[Excerpt to read]
Given a singly linked list. The task is to find the sum and product of all of the nodes of the given linked list which are divisible by a given number k.

Examples

Input : List = 7->60->8->40->1
        k = 10 
Output : Product = 2400, Sum = 100
Product of nodes: 60 * 40 = 2400

Input : List = 15->7->3->9->11->5
        k = 5
Output : Product = 75, Sum = 20

Algorithm:  

  1. Initialize a pointer ptr with the head of the linked list, a product variable with 1 and a sum variable with 0.
  2. Start traversing the linked list using a loop until all the nodes get traversed.
  3. For every node: 
    • Multiply the value of the current node to the product if current node is divisible by k.
    • Add the value of the current node to the sum if current node is divisible by k.
  4. Increment the pointer to the next node of linked list i.e. ptr = ptr ->next.
  5. Repeat the above steps until end of linked list is reached.
  6. Finally, print the product and sum.

Below is the implementation of the above approach:  

C++




// C++ implementation to find the product
// and sum of nodes which are divisible by k
 
#include <iostream>
using namespace std;
 
// A Linked list node
struct Node {
    int data;
    struct Node* next;
};
 
// Function to insert a node at the
// beginning of the linked list
void push(struct Node** head_ref, int new_data)
{
    /* allocate node */
    struct Node* new_node = new Node;
 
    /* put in the data */
    new_node->data = new_data;
 
    /* link the old list to the new node */
    new_node->next = (*head_ref);
 
    /* move the head to point to the new node */
    (*head_ref) = new_node;
}
 
// Function to find the product and sum of
// nodes which are divisible by k
// of the given linked list
void productAndSum(struct Node* head, int k)

[The data]
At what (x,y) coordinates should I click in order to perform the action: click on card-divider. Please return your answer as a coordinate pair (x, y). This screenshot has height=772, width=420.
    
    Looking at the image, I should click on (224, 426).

[Problems to solve]
**A.** In the linked list excerpt, what starting value does the algorithm give the product variable?
**B.** Could you carry the linked list tutorial on from its final line and write what comes next?

[Responses per task]
**A.** The product variable starts at 1.

**B.**
{
    // Pointer to traverse the list
    struct Node* ptr = head;
 
    int product = 1; // Variable to store product
    int sum = 0; // Variable to store sum
 
    // Traverse the list and
    // calculate the product
    // and sum
    while (ptr != NULL) {
        if (ptr->data % k == 0) {
            product *= ptr->data;
            sum += ptr->data;
        }
 
        ptr = ptr->next;
    }
 
    // Print the product and sum
    cout << "Product = " << product << endl;
    cout << "Sum = " << sum;
}
 
// Driver Code
int main()
{
    struct Node* head = NULL;
 
    // create linked list 70->6->8->4->10
    push(&head, 70);
    push(&head, 6);
    push(&head, 8);
    push(&head, 4);
    push(&head, 10);
 
    int k = 10;
 
    productAndSum(head, k);
 
    return 0;
}

Java



// Java implementation to find the product
// and sum of nodes which are divisible by k
class GFG
{
     
// A Linked list node
static class Node
{
    int data;
    Node next;
};
 
// Function to insert a node at the
// beginning of the linked list
static Node push( Node head_ref, int new_data)
{
    // allocate node /
    Node new_node = new Node();
 
    // put in the data /
    new_node.data = new_data;
 
    // link the old list to the new node /
    new_node.next = (head_ref);
 
    // move the head to point to the new node /
    (head_ref) = new_node;
    return head_ref;
}
 
// Function to find the product and sum of
// nodes which are divisible by k
// of the given linked list
static void productAndSum( Node head, int k)
{
    // Pointer to traverse the list
    Node ptr = head;
 
    int product = 1; // Variable to store product
    int sum = 0; // Variable to store sum
 
    // Traverse the list and
    // calculate the product
    // and sum
    while (ptr != null)
    {
        if (ptr.data % k == 0)
        {
            product *= ptr.data;
            sum += ptr.data;
        }
 
        ptr = ptr.next;
    }
 
    // Print the product and sum
    System.out.println( "Product = " + product );
    System.out.println( "Sum = " + sum);
}
 
// Driver Code
public static void main(String args[])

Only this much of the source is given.